Shorewall doesn't recognize virtual interfaces, but you should still be able to segregate your traffic with the policies and rules.

wisnuhidayat · 07-07-2009, 05:39 AM

Dear internalkernel,

Yes, no affect...
I've tried like what u said..

on the rules;
ACCEPT net loc:60.x.x.x tcp 80

and the policy;
net all drop

Did u see my topology?

Internet=====>Shorewall====>Switch====>FTP,WEBSERVER,PROXY=====>LAN

It is mean that the shorewall has no private IP, and the lan doesn't connect directly to shorewall.. the server (FTP,WEB,PROXY) has Private IP to connect directly with LAN and using public IP to connect directly with shorewall box..

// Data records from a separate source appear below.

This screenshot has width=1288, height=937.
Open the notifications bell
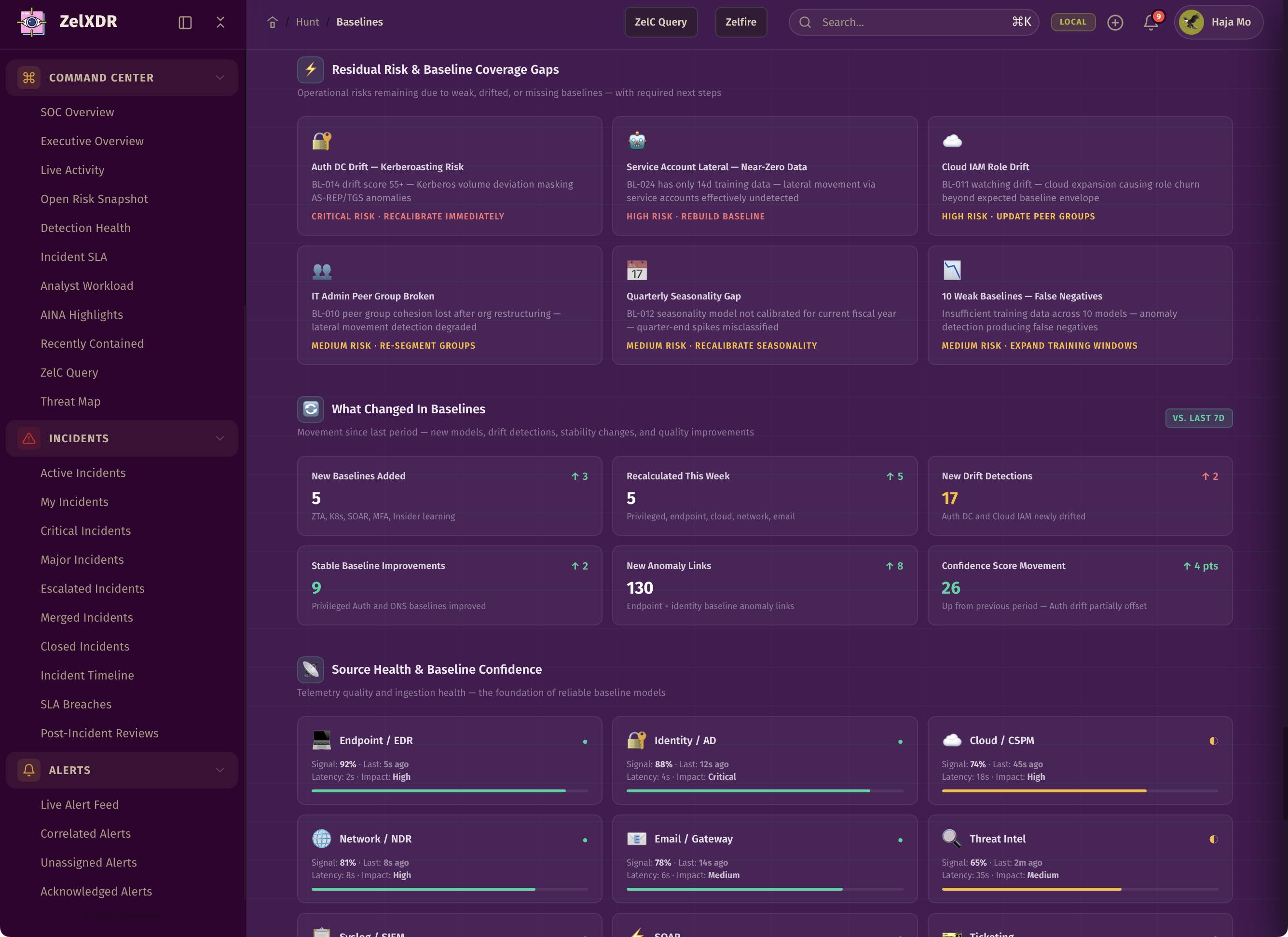click(x=1151, y=22)
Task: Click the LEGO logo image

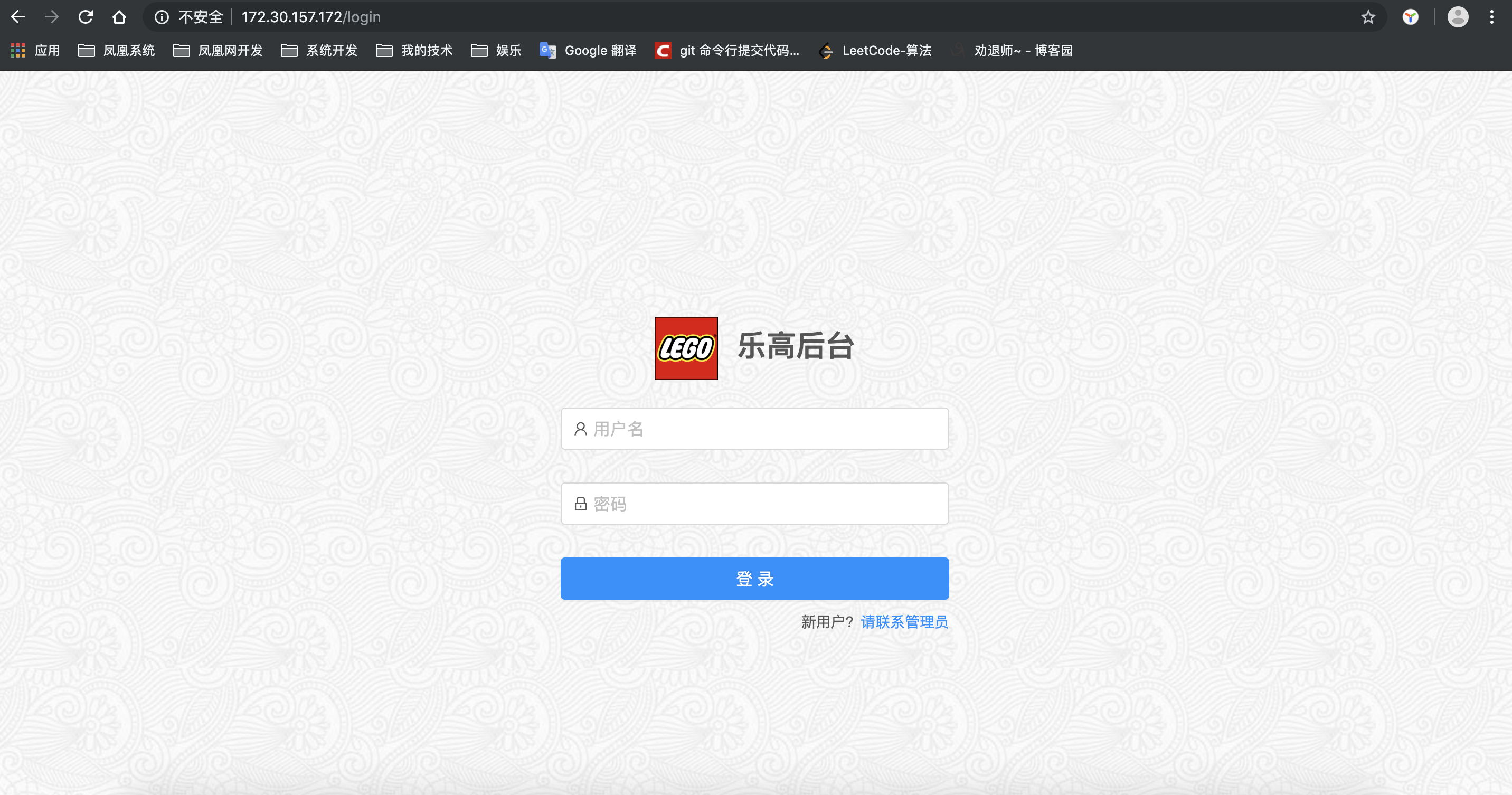Action: pos(686,348)
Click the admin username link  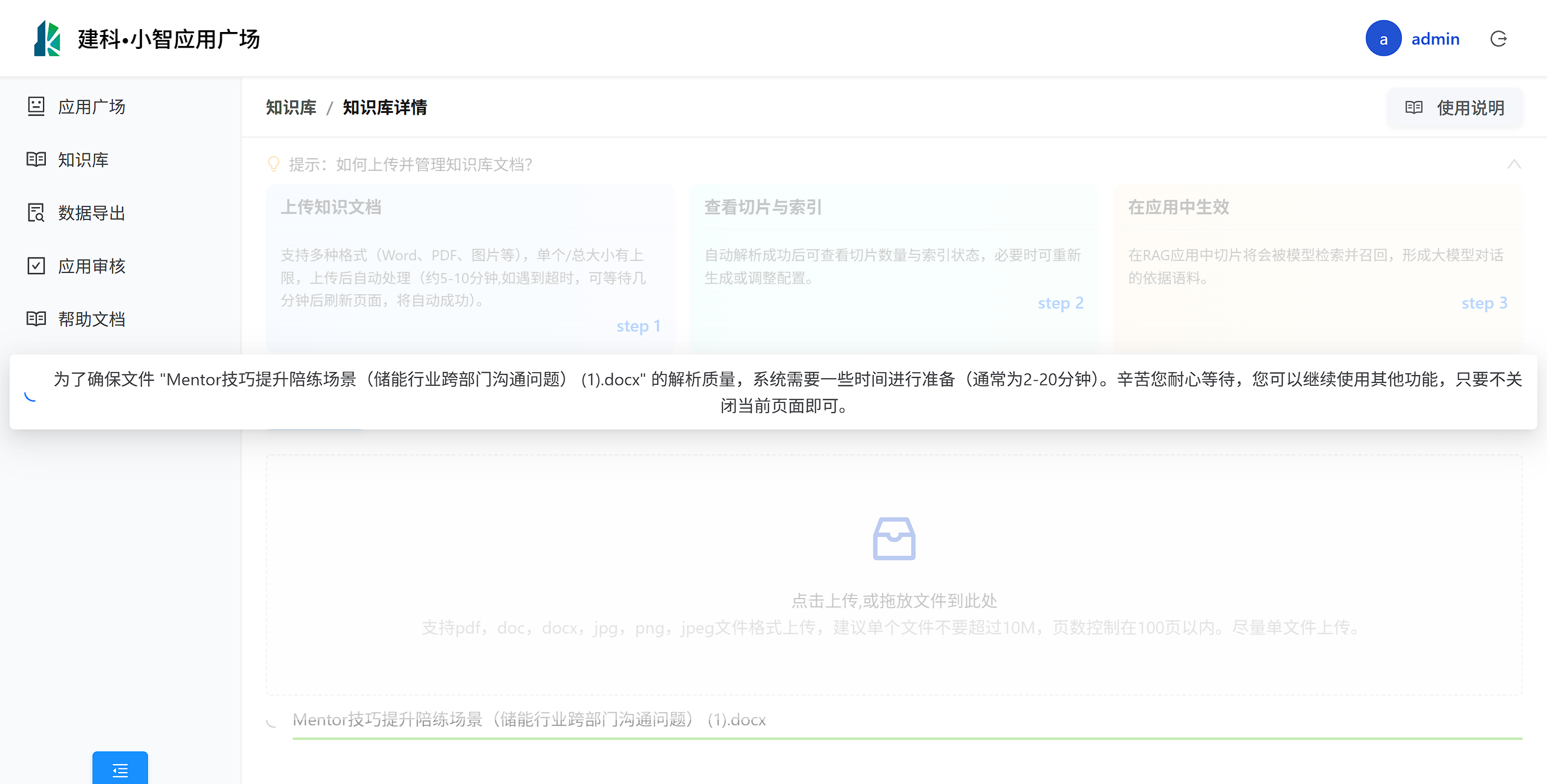(x=1435, y=39)
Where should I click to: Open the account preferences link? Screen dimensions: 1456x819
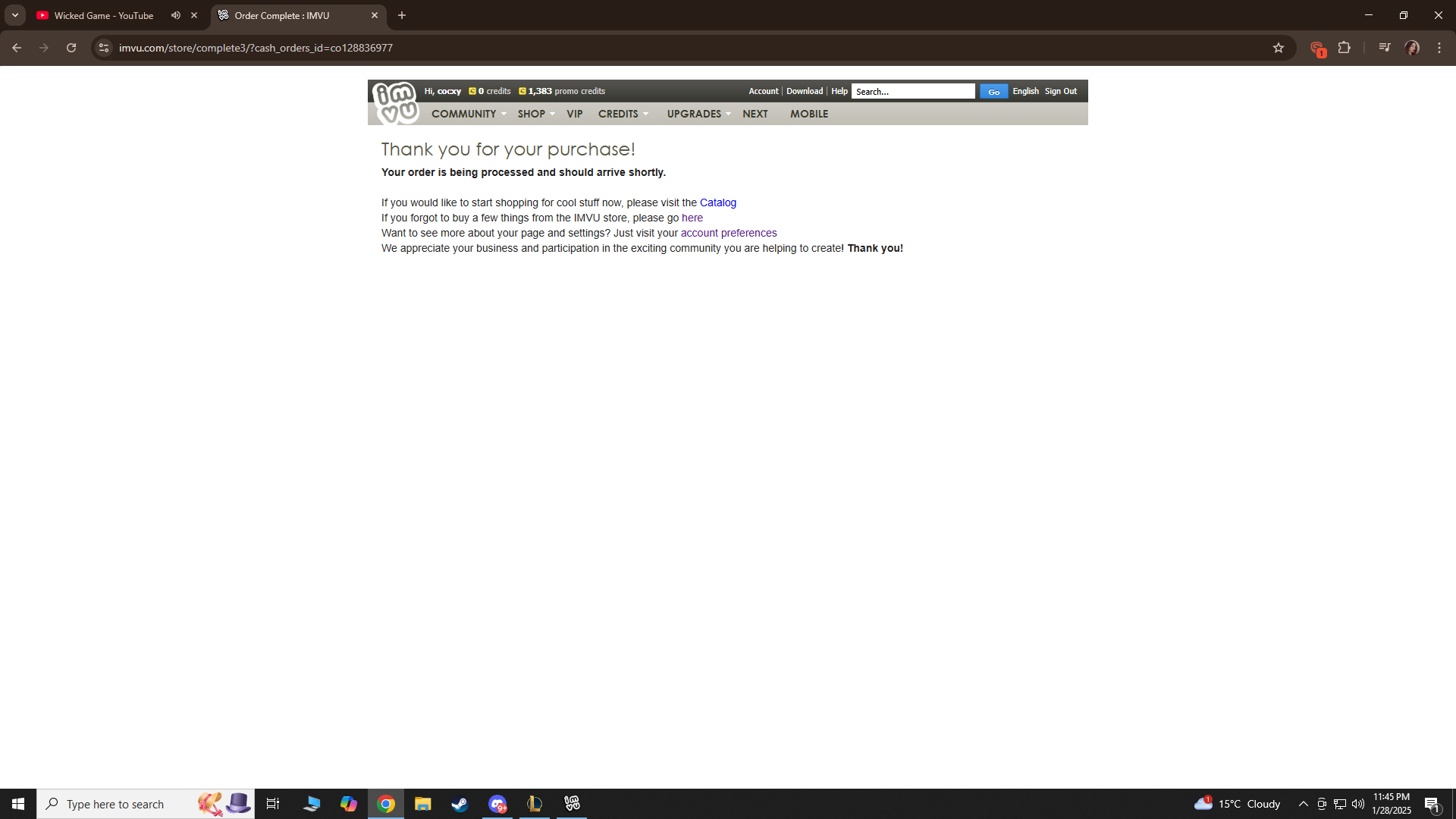tap(728, 233)
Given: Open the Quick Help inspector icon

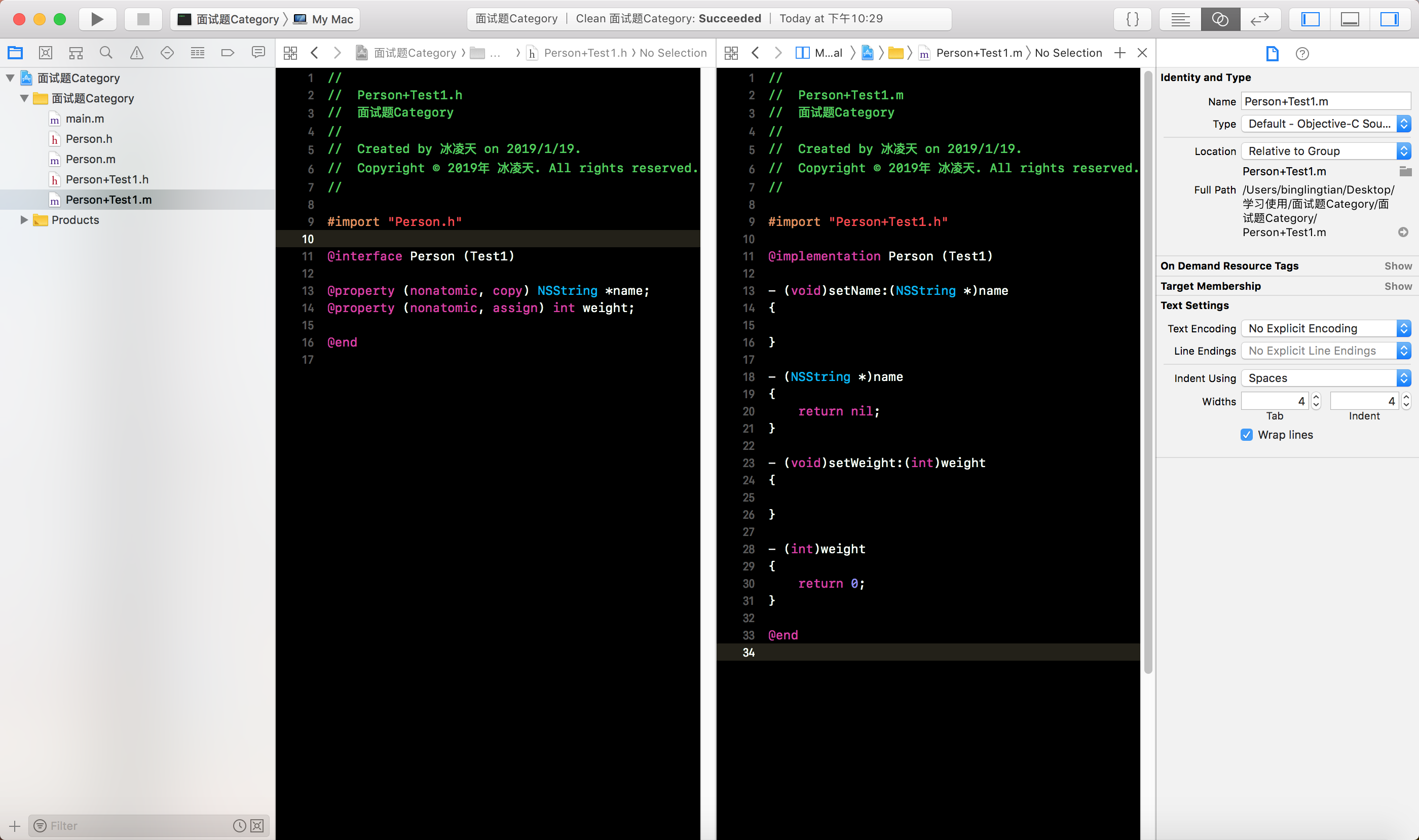Looking at the screenshot, I should [x=1302, y=54].
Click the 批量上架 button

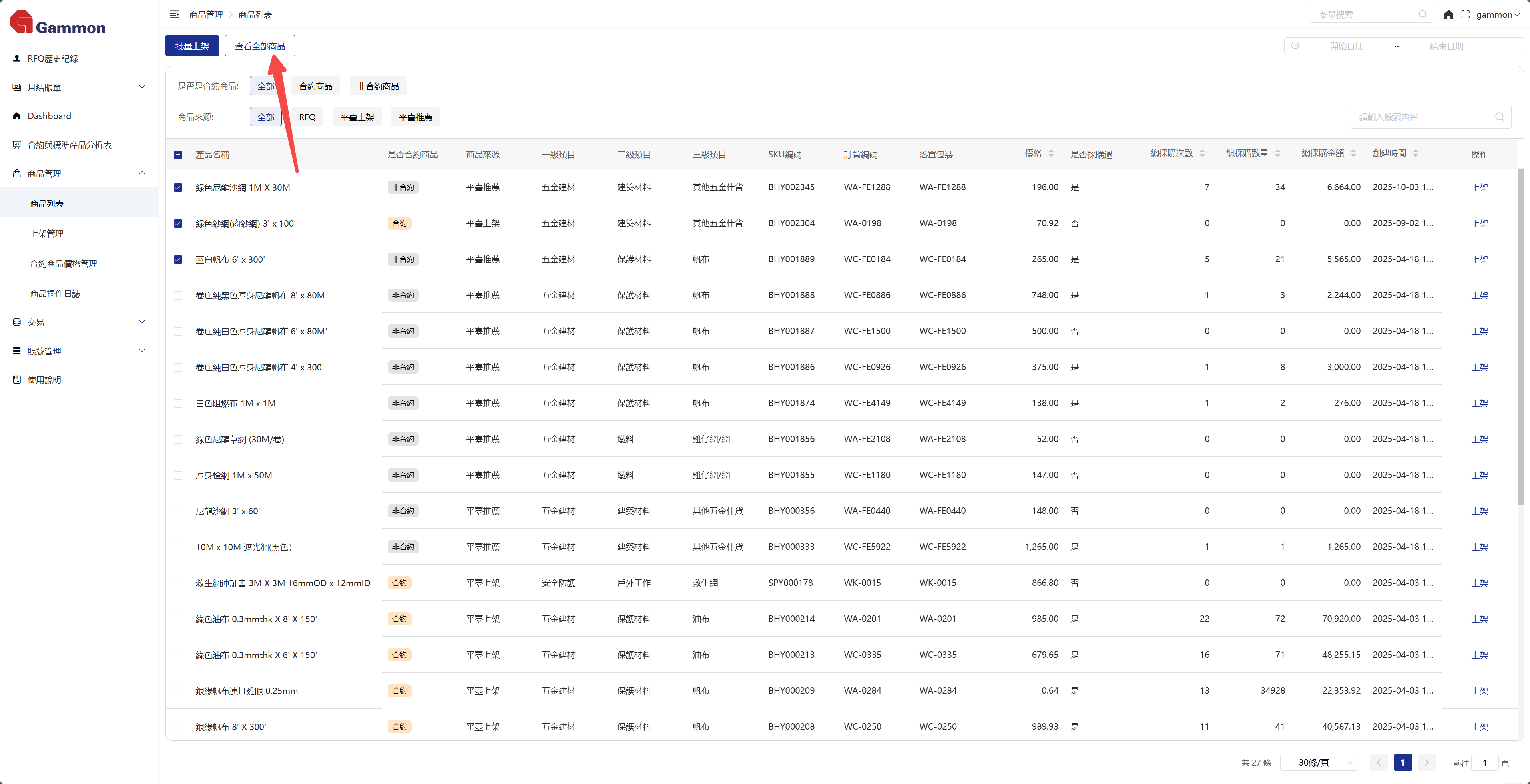[x=192, y=46]
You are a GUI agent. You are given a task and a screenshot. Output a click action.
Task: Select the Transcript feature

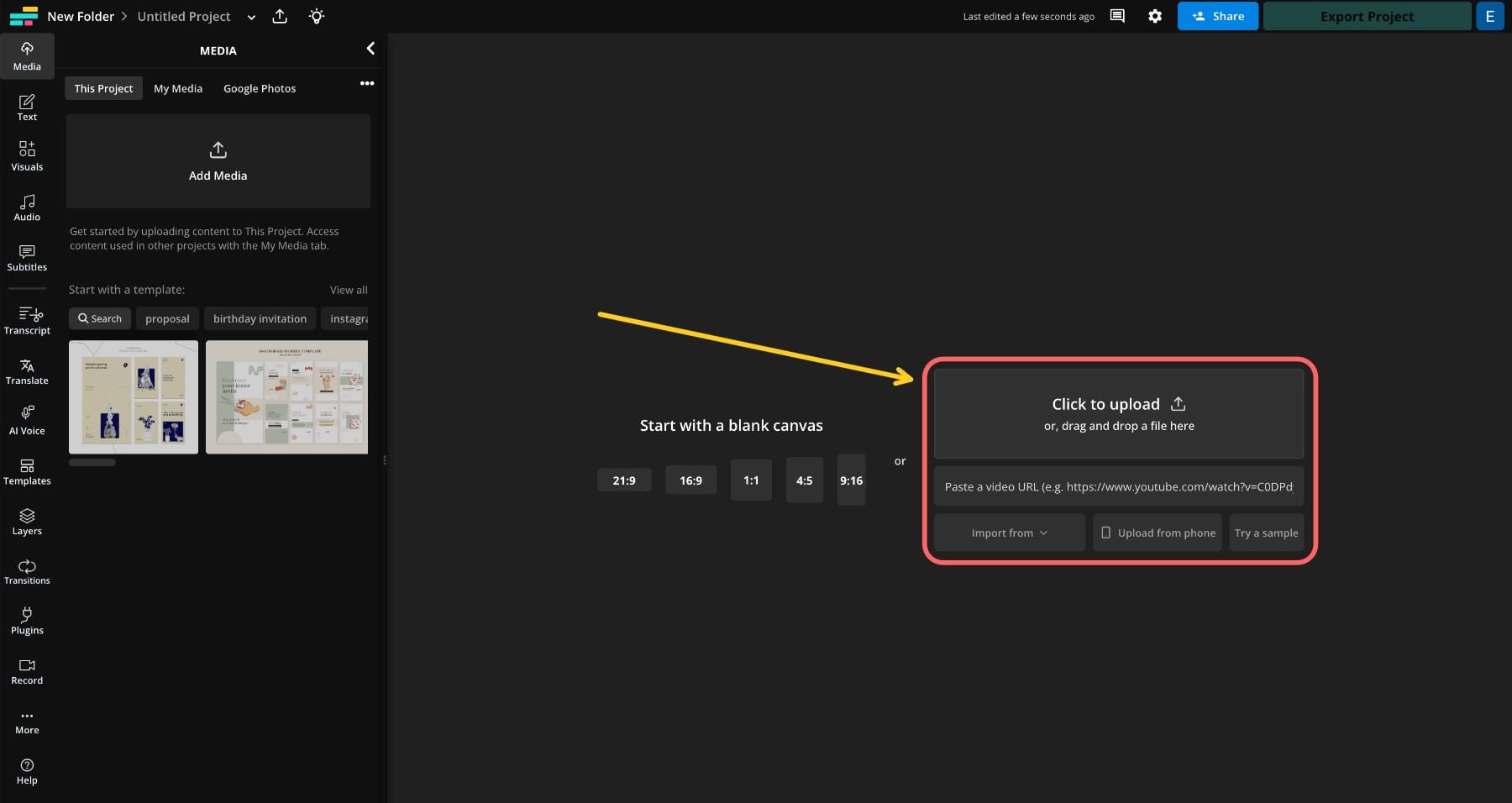[27, 320]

The shorewall has 2 ethernet with public IP:
eth0 = 200.x.x.1 (public ip)
eth1 = 200.x.x.2 (public ip)
eth1:1 = 60.x.x.1 (public ip)

The FTP has 2 ethernet with 1 public ip and 1 more private ip;
eth0 = 60.x.x.2 (public ip)
eth1 = 192.x.x.2 (private ip/lan)

The WEBServer has 2 ethernet with 1 public ip and 1 more private ip;
eth0 = 60.x.x.3 (public ip)
eth1 = 192.x.x.3 (private ip/lan)

The PROXY has 2 ethernet with 1 public ip and 1 more private ip;
eth0 = 202.x.x.3 (public ip)
eth1 = 192.x.x.4 (private ip/lan)

Any idea ??? Should i put 1 more interface for the shorewall box cause it has different public ip on ethernet 1(1:1)...???